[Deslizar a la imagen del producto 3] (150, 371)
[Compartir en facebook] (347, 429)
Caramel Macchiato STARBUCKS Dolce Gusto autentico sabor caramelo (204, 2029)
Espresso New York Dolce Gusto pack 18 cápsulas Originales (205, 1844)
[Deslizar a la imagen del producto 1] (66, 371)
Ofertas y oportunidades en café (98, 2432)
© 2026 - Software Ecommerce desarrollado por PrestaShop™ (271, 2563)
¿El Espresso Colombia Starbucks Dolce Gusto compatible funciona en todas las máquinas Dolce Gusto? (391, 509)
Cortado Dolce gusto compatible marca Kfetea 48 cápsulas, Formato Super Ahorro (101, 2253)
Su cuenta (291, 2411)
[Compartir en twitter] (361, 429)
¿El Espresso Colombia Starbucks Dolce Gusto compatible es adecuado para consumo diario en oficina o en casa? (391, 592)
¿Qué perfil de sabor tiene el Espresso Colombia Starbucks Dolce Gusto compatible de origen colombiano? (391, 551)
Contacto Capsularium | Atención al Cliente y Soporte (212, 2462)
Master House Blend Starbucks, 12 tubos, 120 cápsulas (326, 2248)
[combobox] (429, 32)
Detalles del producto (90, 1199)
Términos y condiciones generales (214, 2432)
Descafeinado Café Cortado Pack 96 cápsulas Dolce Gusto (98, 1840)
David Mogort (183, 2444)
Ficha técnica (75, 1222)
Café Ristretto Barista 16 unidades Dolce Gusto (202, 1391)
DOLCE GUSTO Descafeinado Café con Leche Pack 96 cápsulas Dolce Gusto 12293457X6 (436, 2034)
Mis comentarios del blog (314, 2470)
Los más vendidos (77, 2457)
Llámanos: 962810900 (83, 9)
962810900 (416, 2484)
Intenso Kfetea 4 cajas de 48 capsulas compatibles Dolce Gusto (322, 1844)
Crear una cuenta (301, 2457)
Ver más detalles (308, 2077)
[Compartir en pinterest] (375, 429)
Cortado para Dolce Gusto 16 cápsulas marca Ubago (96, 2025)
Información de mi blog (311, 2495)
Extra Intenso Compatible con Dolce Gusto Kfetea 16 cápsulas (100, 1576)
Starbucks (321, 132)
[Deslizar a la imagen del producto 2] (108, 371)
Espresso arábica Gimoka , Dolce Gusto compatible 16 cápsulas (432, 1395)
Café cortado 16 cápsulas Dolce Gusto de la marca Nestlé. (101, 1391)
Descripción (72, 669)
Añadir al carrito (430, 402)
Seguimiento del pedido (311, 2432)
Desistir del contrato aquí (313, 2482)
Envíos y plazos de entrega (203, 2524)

________________________________________

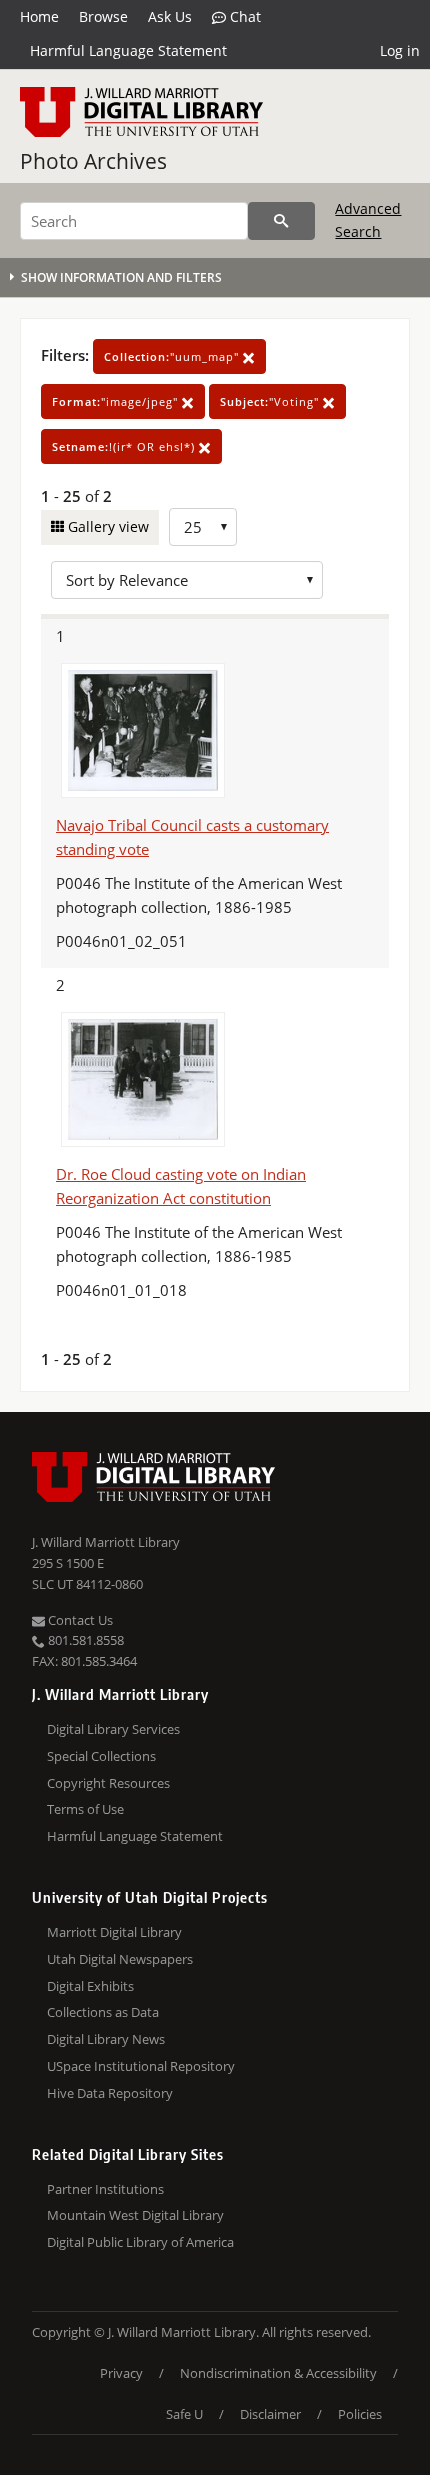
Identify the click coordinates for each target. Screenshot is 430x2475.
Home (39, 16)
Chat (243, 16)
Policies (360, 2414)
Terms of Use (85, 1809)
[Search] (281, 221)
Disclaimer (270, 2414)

________________________________________

# [Your goal]
Above are the records; repeat exactly the lines from the one holding "Cortado para Dolce" down to the one holding "Envíos y plazos de entrega (203, 2524)", end lines included.

# [Answer section]
Cortado para Dolce Gusto 16 cápsulas marca Ubago (96, 2025)
Información de mi blog (311, 2495)
Extra Intenso Compatible con Dolce Gusto Kfetea 16 cápsulas (100, 1576)
Starbucks (321, 132)
[Deslizar a la imagen del producto 2] (108, 371)
Espresso arábica Gimoka , Dolce Gusto compatible 16 cápsulas (432, 1395)
Café cortado 16 cápsulas Dolce Gusto de la marca Nestlé. (101, 1391)
Descripción (72, 669)
Añadir al carrito (430, 402)
Seguimiento del pedido (311, 2432)
Desistir del contrato aquí (313, 2482)
Envíos y plazos de entrega (203, 2524)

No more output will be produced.